Peter Krieg's blog

Analyzing a Codebase Over Time


At Logikcull, we’ve been in the midst of a react migration for over 4 years now (soon after I joined in 2019). I wanted to share a cool idea I had to visualize the progress over time.

It’s great if companies store metrics in chart tools like grafana or datadog which can easily be referenced. We didn’t do anything like this for the progress of the react vs backbone migration. But in this case, we could just leverage git to check out the codebase at different points in time!

I wanted a way to count the lines of code of legacy (backbone.js) code, versus react. These are conveniently stored in 2 separate directories, which makes this an easy comparison. The open source library cloc helped here! As the name implies, it specializes at counting lines of code 🙂.
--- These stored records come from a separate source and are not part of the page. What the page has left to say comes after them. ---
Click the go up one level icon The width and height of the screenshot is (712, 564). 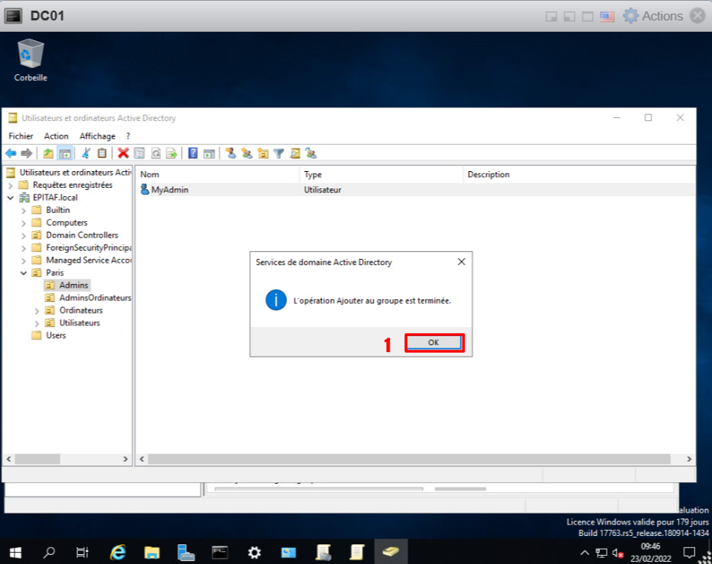click(48, 153)
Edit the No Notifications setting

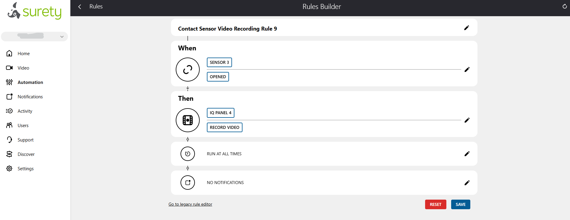pyautogui.click(x=467, y=183)
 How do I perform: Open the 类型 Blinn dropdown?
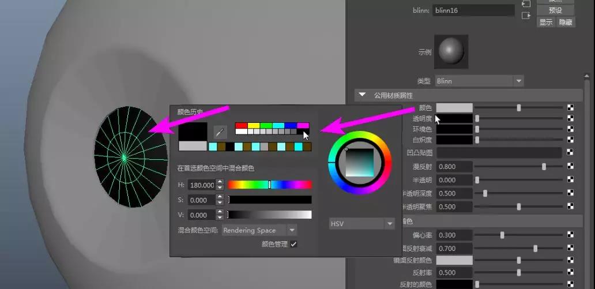(479, 81)
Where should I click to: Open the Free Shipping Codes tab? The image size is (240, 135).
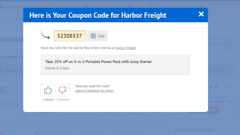click(101, 6)
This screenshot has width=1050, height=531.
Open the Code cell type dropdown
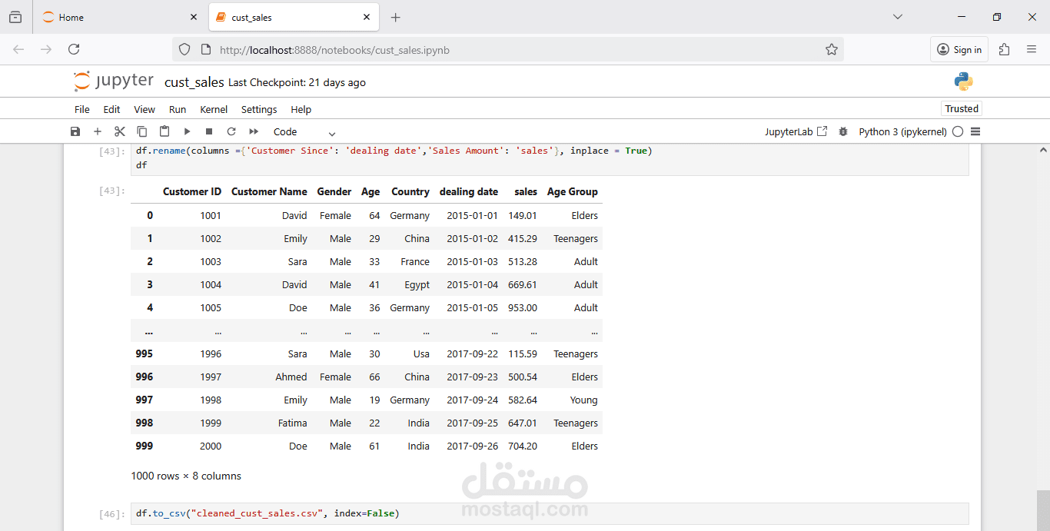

Then, the idea is to checkout the git repository at different points in time, and run cloc at each interval. For my comparison, I wanted to look at 4 years of time, with weekly check-ins (208 weeks total). You write this in whatever language you ask ChatGPT for you feel most comfortable in - here’s what a Node script I wrote looks like:

const { execSync } = require("child_process");
const fs = require("fs");

const filePath = "./local/data.csv";

const mainBranchName = "master"; // or main depending on your repo

// expects very specific structure from CLOC
function getSumOfLinesOfCode(output) {
  return output.split("\n").filter(Boolean).at(-1).split(",").at(-1);
}

// formats in day/month/year, takes in javascript date objecct
function formatDate(date) {
  const month = date.getUTCMonth() + 1;
  const day = date.getUTCDate();
  const year = date.getUTCFullYear();

  return [month, day, year].join("/");
}

(async function () {
  const weekInMs = 1000 * 60 * 60 * 24 * 7;

  const numWeeks = 212; // num weeks to go back in time and analyze
  const now = Date.now();

  // checkout master to make sure
  await execSync(`git checkout ${mainBranchName}`);
  await fs.writeFileSync(filePath, "");

  for (let i = numWeeks; i >= 0; i--) {
    const date = new Date(now - i * weekInMs);

    console.log(date.toTimeString());

    await execSync(
      `git checkout \`git rev-list -1 --before="${i} weeks ago" ${mainBranchName}\``
    );

    const output1 = await execSync(
      "cloc app/javascript/legacy --include-lang=Typescript,Javascript,EJS --csv"
    );
    const output2 = await execSync(
      "cloc app/javascript/src --include-lang=Typescript,Javascript --exclude-dir=generated --csv"
    );

    const numLinesLegacy = getSumOfLinesOfCode(output1.toString());
    const numLinesSrc = getSumOfLinesOfCode(output2.toString());

    fs.appendFileSync(
      filePath,
      `${formatDate(date)},${numLinesLegacy},${numLinesSrc}\n`
    );

    console.log({ numLinesLegacy, numLinesSrc });
  }

  await execSync(`git checkout ${mainBranchName}`);
})();

The script in summary does the following:

We can then visualize the progress by creating a chart from the csv!

This helps us keep track of our projected rate of migrating off of backbone (you can see it’s slowing down a bit in the past 6 months..) This could be applied to a bunch of different things to retroactively analyze a codebase! Another idea I had was to analyze our javascript bundle size over time, since we don’t store historical results of that.